PROBLEMA CURTO 1: Altere o texto sobre posicionamento de produto, escrevendo de novo a parte que abre com as palavras que contêm "Claro que é" e fecha com "o seu produto.". Nessa parte, troque "exercício" por "treino".
PROBLEMA CURTO 2: Dê prosseguimento ao texto sobre posicionamento de produto a partir do ponto em que ele para.

TRECHO DO DOCUMENTO:
Imagina que você construiu seu Posicionamento em cima da mensagem que você tem as melhores brocas mas descobre que as pessoas escolhem você porque, dentre as alternativas, acreditam que você faz os melhores furos.

No seus materiais você dizia algo como: “As nossas brocas são as melhores”. “A composição das nossas brocas são 75% alumínio e 15% ferro”. “Funcionamos em qualquer Furadeira”.

Agora você poderia dizer coisas como: “Tenha certeza que você não irá errar o furo”. “Evite danos na sua parede pois nosso furo é o mais preciso”.

Além disso, você descobriu que naquelas entrevistas que a maioria das pessoas fazia furos para pendurar prateleiras na parede para organizar melhor a casa.

Você pensa que no futuro pode ter outras maneiras de ajudar essas pessoas e resolve se posicionar: “Ajudamos você a organizar sua casa, um furo após o outro”.

Com o tempo você desenvolve um outro produto para ajudar a pendurar prateleiras e outras formas de organização.

Seu Posicionamento já deu abertura para ser relevante nesse novo contexto pois já estava falando em organização da casa.

Claro que é um exemplo bem simples, um exercício, e na prática é mais complicado do que isso.

Só que aplicar a teoria de Jobs To Be Done para entender como é a dinâmica das pessoas com seu produto atual vai ajudar a desvendar coisas importantes que podem impactar a forma que você decide Posicionar o seu produto.

Por fim, o profissional de Marketing de Produto precisa pegar tudo isso que aprendeu sobre os clientes, o mercado, a concorrência e criar a melhor mensagem para fazer o Posicionamento ser relevante.

LINHAS DE DADOS:
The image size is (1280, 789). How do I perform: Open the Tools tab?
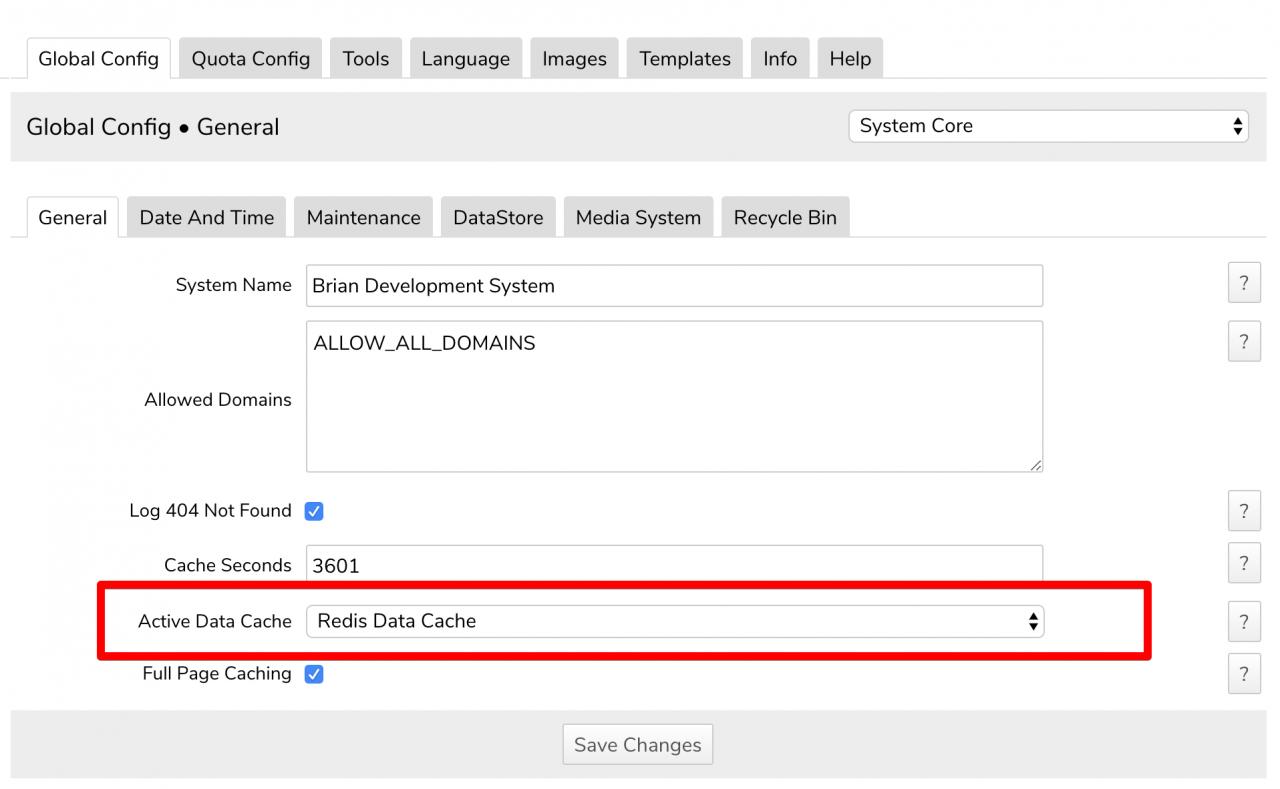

RESPOSTA FINAL 1:
Claro que é um exemplo bem simples, um treino, e na prática é mais complicado do que isso.

Só que aplicar a teoria de Jobs To Be Done para entender como é a dinâmica das pessoas com seu produto atual vai ajudar a desvendar coisas importantes que podem impactar a forma que você decide Posicionar o seu produto.

RESPOSTA FINAL 2:
Messaging

Diria que muito do trabalho do profissional de Marketing de Produto se concretiza quando é criada a mensagem que vai ser utilizada nos diferentes pontos de contato da empresa com seu público.

E a teoria de Jobs To Be Done vai ajudar na criação da mensagem assim como ajudou na parte de descobrimento que envolviam clientes, mercado e concorrentes.

Com todas essas informações e com o Posicionamento definido como JTBD vai ajudar agora?

Diria que o conceito das 4 Forças do Progresso dentro da teoria ajudam a criar as mensagens mais relevantes para as pessoas que você quer atingir.

Existem 2 forças que geram a demanda, ou seja, atraem as pessoas para uma solução e 2 forças que bloqueiam essa demanda, significando que são obstáculos para a mudança.

As forças que atraem são chamadas de push (empurra o indivíduo para uma nova solução) e pull (atrai o indivíduo para uma nova solução).

As que bloqueiam são chamadas de anxiety (as ansiedades da mudança e de fazer uma escolha nova) e habits (hábitos que as pessoas tem que dificulta a mudança).

Com a mensagem que o profissional de Marketing de Produto irá criar ele pode pensar em explorar essas 4 forças. Voltando ao nosso exercício mental da empresa de brocas.

Nas suas conversas você descobre que antes de escolher as brocas as pessoas estavam insatisfeitas em como a casa delas estava organizada.

Queriam resolver essa situação mas tentavam colocar algo na parede com pregos mas viram que não sustentava tão bem. Só então decidiram que o melhor a fazer seria utilizar parafusos e fazer os furos na parede.

Tendo isso em mente você pode pensar em mensagens que já deixem claro que você ajuda pessoas nessa situação. Algo como “da maneira antiga você usaria pregos, mas a melhor maneira é prender mais firmemente fazendo furos”.

Com essa frase, mostrando uma nova vida feliz para facilitar o trabalho, você também atua sob a outra força que gera demanda, a de pull.

Entendendo a dinâmica do que faz a pessoa considerar mudar e o que a atrai para a mudança, você cria mensagens mais assertivas.

Mas toda mudança exige algum comprometimento por parte de quem faz a escolha. É nesse momento que as forças de bloqueio, anxiety e habits atuam.

Seu papel como Product Marketer também é tranquilizar passando da melhor maneira possível que escolher o seu produto só vai trazer benefícios.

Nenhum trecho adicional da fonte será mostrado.